> **課題の指示**:
**A)** 本文で、嫁入りする鶴松院に長綱が与えた教訓書は何と呼ばれているか。
**B)** 本文の「さて、後北条氏は更に領地を拡」から「た教訓書が「幻庵おほえ書」。」までを、両端も含めて一字も変えずに書き写してください。

さて、後北条氏は更に領地を拡大し名実共に関東の覇者に成長していく。吉良氏との関係は相変わらず
良好ではあったが、こうなると主従の差が明確なものとなり、頼康は実子を有していたものの後北条氏の
意向で養子を貰い受け家督を継がせる事に。迎え入れられたのは堀越貞基(伊豆堀越公方の後継?)の
子・氏朝(うじとも)。貞基の室も氏綱の娘(高源院こと崎姫)で、頼康にとって氏朝は義理の甥という事に
なるのだが、いずれにしても後北条一門の血が吉良家に入っていく訳である。しかも氏朝には北条氏康
(氏綱の次代当主)の娘・鶴松院が娶わされ、頼康・氏朝の2代に亘り吉良家の室に後北条家の娘が嫁いだ
事になる。余談だが嫁入する鶴松院に氏康の叔父・幻庵宗哲こと長綱が与えた教訓書が「幻庵おほえ書」。
この書は戦国武家の所作指南書として非常に高名で、武家礼儀作法の教科書的な存在として後世まで語り
継がれてござる。

> **提供データ**:
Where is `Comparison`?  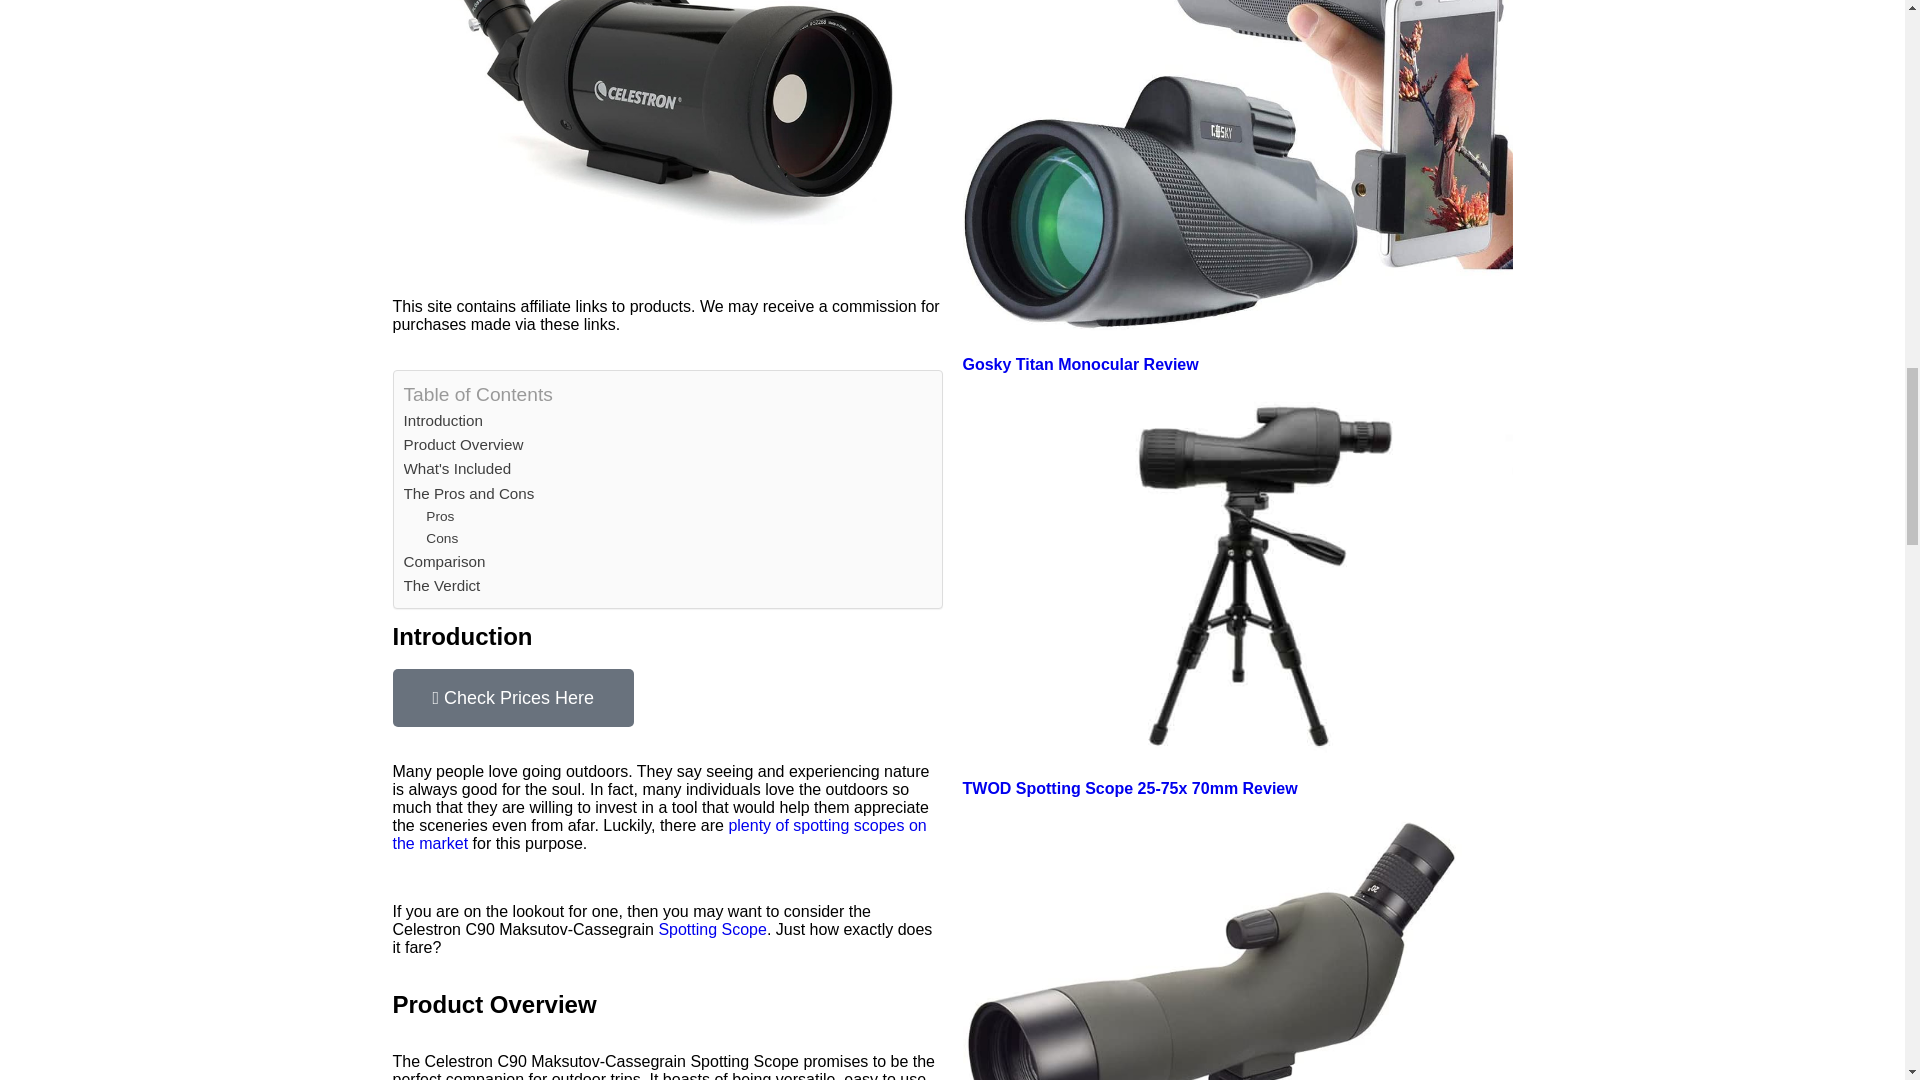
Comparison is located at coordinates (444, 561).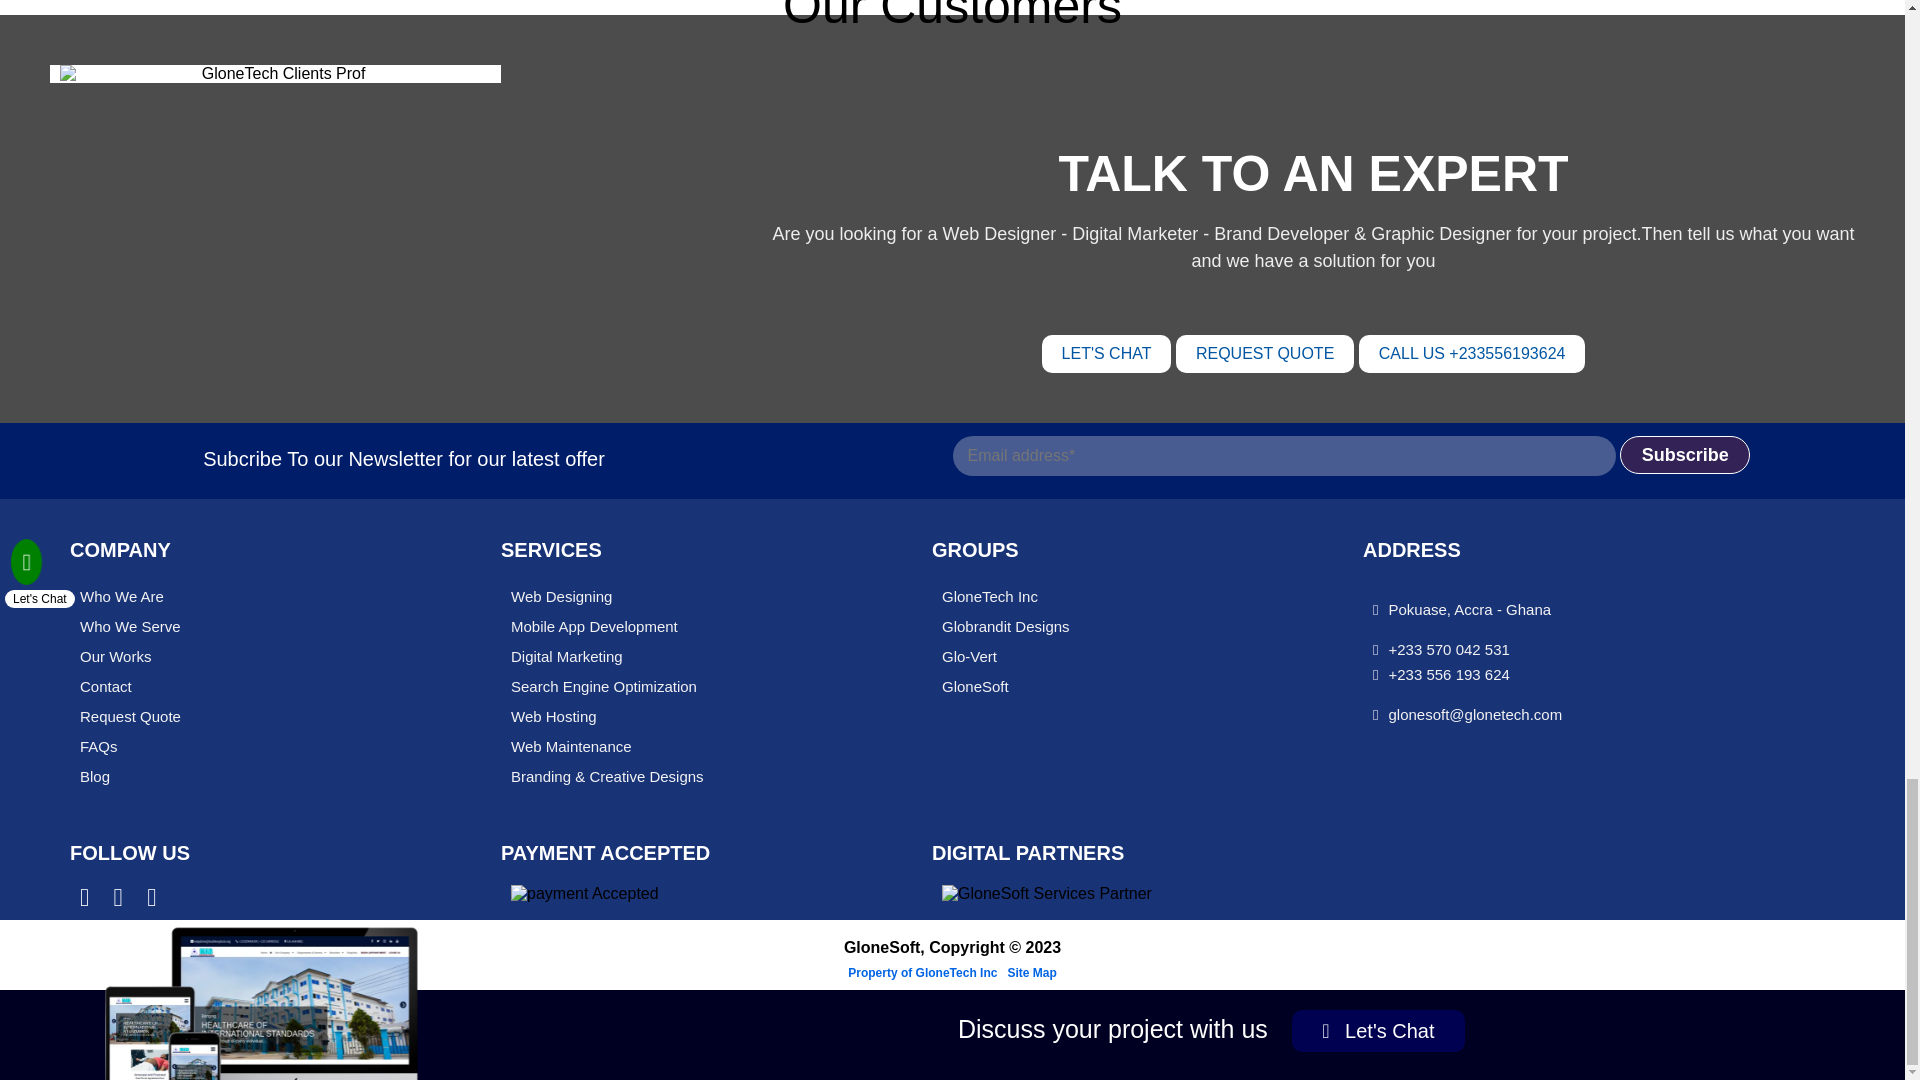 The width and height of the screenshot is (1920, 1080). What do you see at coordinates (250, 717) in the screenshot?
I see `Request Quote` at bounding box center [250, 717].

> **想定解答**:
**A)** 「幻庵おほえ書」

**B)**
さて、後北条氏は更に領地を拡大し名実共に関東の覇者に成長していく。吉良氏との関係は相変わらず
良好ではあったが、こうなると主従の差が明確なものとなり、頼康は実子を有していたものの後北条氏の
意向で養子を貰い受け家督を継がせる事に。迎え入れられたのは堀越貞基(伊豆堀越公方の後継?)の
子・氏朝(うじとも)。貞基の室も氏綱の娘(高源院こと崎姫)で、頼康にとって氏朝は義理の甥という事に
なるのだが、いずれにしても後北条一門の血が吉良家に入っていく訳である。しかも氏朝には北条氏康
(氏綱の次代当主)の娘・鶴松院が娶わされ、頼康・氏朝の2代に亘り吉良家の室に後北条家の娘が嫁いだ
事になる。余談だが嫁入する鶴松院に氏康の叔父・幻庵宗哲こと長綱が与えた教訓書が「幻庵おほえ書」。